Senior Software Engineer
Job description
About the role
This role is centered on the design, validation, and evolution of complex systems with speed and rigor through the Flow platform. The hire will own the implementation of AI features that span the entire stack, tightly integrating backend services and APIs with intuitive UI hooks rather than merely exposing raw model endpoints. You will work within small, cross-functional teams that practice agile methodologies, including sprint planning, daily standups, and frequent code reviews to ensure high-quality delivery. A core responsibility is writing robust tests, fixing bugs promptly, and proactively improving the performance and reliability of production services. The role values clear communication as highly as technical proficiency, requiring you to articulate technical decisions in plain language to both technical and non-technical stakeholders. You will spend a significant portion of each week on planning, code review, and debugging activities, ensuring that experiments and iterations are executed safely and effectively. Success in this position is defined by the ability to own end-to-end outcomes and contribute to the foundational infrastructure that powers hardware system verification.
Key facts
What you'll do
Full AI features are delivered by linking backend integrations and APIs with simple UI hooks instead of exposing only model endpoints.
You will build and maintain the server-side services that power AI workflows, ensuring they are scalable, observable, and secure.
The role requires implementing robust data pipelines and evaluation harnesses to measure the quality and safety of AI-driven features.
You will collaborate closely with product managers and hardware engineers to translate complex requirements into reliable software solutions.
The position involves creating and managing prompt and model management systems that allow for flexible configuration and versioning.
You will implement observability and monitoring tools to track the performance and behavior of AI models in production environments.
The role includes responsibility for developing and maintaining safety and guardrail mechanisms to ensure responsible AI usage.
You will contribute to the evolution of the platform's infrastructure to support agentic systems engineering and agentic domain engineering workflows.
The position requires hands-on experience with modern Large Language Model providers, including OpenAI, Anthropic, and Hugging Face.
You will work with vector stores and Retrieval-Augmented Generation (RAG) patterns to build intelligent and context-aware applications.
Requirements
Five or more years of professional experience developing production software are mandatory for this position.
You must have hands-on experience designing, testing, and operating services at scale within a cloud environment.
Practical, production-level experience with modern LLM providers and associated tooling is a hard requirement.
Demonstrated comfort working in a high-ownership, fast-paced environment where experimentation and rapid iteration are standard practice is required.
You must be able to make pragmatic decisions regarding models, architectures, and deployment patterns while aligning strictly with business and technical constraints.
A strong proficiency in TypeScript, Node.js, and Python is necessary to build AI and backend services effectively.
You are required to have experience contributing to or building infrastructure for data pipelines, evaluation harnesses, and observability systems.

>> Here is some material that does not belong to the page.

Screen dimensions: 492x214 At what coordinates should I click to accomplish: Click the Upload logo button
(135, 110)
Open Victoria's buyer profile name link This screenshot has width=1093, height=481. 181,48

The ability to explain complex technical concepts clearly and concisely to diverse audiences is an essential criterion for success.
Nice to have
Exposure to agentic systems engineering and agentic domain engineering workflows is valued.

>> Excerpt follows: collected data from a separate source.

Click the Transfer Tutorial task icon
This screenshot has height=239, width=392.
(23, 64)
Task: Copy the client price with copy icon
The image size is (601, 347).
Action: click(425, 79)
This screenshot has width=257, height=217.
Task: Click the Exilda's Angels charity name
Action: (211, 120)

Experience contributing to or building infrastructure for data pipelines, evaluation harnesses, prompt and model management, observability, and safety or guardrails is a plus.
Practical notes
This role is based in San Francisco and is full-time.
Typical interview steps
Hiring for engineering roles usually starts with a recruiter screen, followed by one or two technical rounds. Candidates often solve a coding problem, discuss past projects, and answer system design questions. Some loops include a take-home task. Final rounds typically cover team fit and give candidates a chance to ask questions. Interviewers look for how you break down an unfamiliar problem, not just whether you reach the answer. Practicing a few problems aloud and reviewing your own past projects are the best preparation.
Good to know
Flow Engineering uses an AI-leaning stack centered on TypeScript, Python, LLM APIs, and managed cloud services. Speed is prioritized, with prototypes hardened for production once validated. Ownership, evaluation, observability, and safety are treated as fundamentals from the start.
Questions to ask
Good questions to ask the employer in the interview: what does success look like in the first six months, how is the team structured, what is the current biggest challenge, and how are decisions made. Asking about growth paths and the review process is also well received. Employers expect questions, and good ones show preparation.
Career growth
Engineering careers usually progress from individual contributor to senior, staff, and principal levels. Some engineers move into management and lead teams of five to twenty people. Others stay on the technical track. Growth follows demonstrated impact, not tenure alone. A typical engineering ladder has clear levels with defined expectations for scope, quality, and mentorship. Moving up usually requires owning outcomes end to end rather than completing assigned tickets.
About the company
Flow is the iterative requirements and verification platform built for hardware teams to ship complex systems faster.